[Dataset entries]
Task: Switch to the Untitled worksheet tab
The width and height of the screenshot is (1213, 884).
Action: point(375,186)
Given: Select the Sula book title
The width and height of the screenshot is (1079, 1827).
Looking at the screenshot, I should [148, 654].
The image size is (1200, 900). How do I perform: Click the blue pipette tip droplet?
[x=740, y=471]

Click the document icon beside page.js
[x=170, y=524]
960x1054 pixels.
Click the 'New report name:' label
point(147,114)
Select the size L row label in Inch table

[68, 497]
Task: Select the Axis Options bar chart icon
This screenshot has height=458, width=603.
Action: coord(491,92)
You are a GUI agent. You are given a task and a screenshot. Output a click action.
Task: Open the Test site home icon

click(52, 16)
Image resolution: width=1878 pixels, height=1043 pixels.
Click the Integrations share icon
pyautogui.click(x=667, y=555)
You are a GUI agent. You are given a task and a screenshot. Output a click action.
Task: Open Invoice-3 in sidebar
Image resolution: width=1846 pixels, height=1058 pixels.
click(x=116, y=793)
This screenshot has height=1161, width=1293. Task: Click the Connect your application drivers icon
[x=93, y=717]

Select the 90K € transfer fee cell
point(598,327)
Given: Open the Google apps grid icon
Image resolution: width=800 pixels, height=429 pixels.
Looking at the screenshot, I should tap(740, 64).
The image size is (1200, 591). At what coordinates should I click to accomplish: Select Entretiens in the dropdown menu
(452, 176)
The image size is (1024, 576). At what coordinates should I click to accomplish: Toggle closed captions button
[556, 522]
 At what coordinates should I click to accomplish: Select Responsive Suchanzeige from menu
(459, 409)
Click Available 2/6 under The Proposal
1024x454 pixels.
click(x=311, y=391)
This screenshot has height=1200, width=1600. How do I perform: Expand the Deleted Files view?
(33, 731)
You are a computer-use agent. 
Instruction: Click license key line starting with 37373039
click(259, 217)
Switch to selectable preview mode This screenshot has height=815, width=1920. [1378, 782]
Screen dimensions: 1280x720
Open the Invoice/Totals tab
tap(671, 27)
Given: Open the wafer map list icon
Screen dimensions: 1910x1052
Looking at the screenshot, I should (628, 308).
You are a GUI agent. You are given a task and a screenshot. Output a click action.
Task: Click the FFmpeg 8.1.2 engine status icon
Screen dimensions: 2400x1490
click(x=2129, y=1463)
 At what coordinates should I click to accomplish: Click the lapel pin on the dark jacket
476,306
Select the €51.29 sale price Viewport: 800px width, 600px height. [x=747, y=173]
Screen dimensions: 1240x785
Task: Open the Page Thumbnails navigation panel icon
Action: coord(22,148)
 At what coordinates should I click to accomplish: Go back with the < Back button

◆ Directions for this task:
Copy out, unchanged, every line of the items from the very first line down through the line that contains "point(598,327)".

◆ Result below:
Task: Switch to the Untitled worksheet tab
The width and height of the screenshot is (1213, 884).
Action: point(375,186)
Given: Select the Sula book title
The width and height of the screenshot is (1079, 1827).
Looking at the screenshot, I should [148, 654].
The image size is (1200, 900). How do I perform: Click the blue pipette tip droplet?
[x=740, y=471]

Click the document icon beside page.js
[x=170, y=524]
960x1054 pixels.
Click the 'New report name:' label
point(147,114)
Select the size L row label in Inch table

[68, 497]
Task: Select the Axis Options bar chart icon
This screenshot has height=458, width=603.
Action: coord(491,92)
You are a GUI agent. You are given a task and a screenshot. Output a click action.
Task: Open the Test site home icon

click(52, 16)
Image resolution: width=1878 pixels, height=1043 pixels.
Click the Integrations share icon
pyautogui.click(x=667, y=555)
You are a GUI agent. You are given a task and a screenshot. Output a click action.
Task: Open Invoice-3 in sidebar
Image resolution: width=1846 pixels, height=1058 pixels.
click(x=116, y=793)
This screenshot has height=1161, width=1293. Task: Click the Connect your application drivers icon
[x=93, y=717]

Select the 90K € transfer fee cell
point(598,327)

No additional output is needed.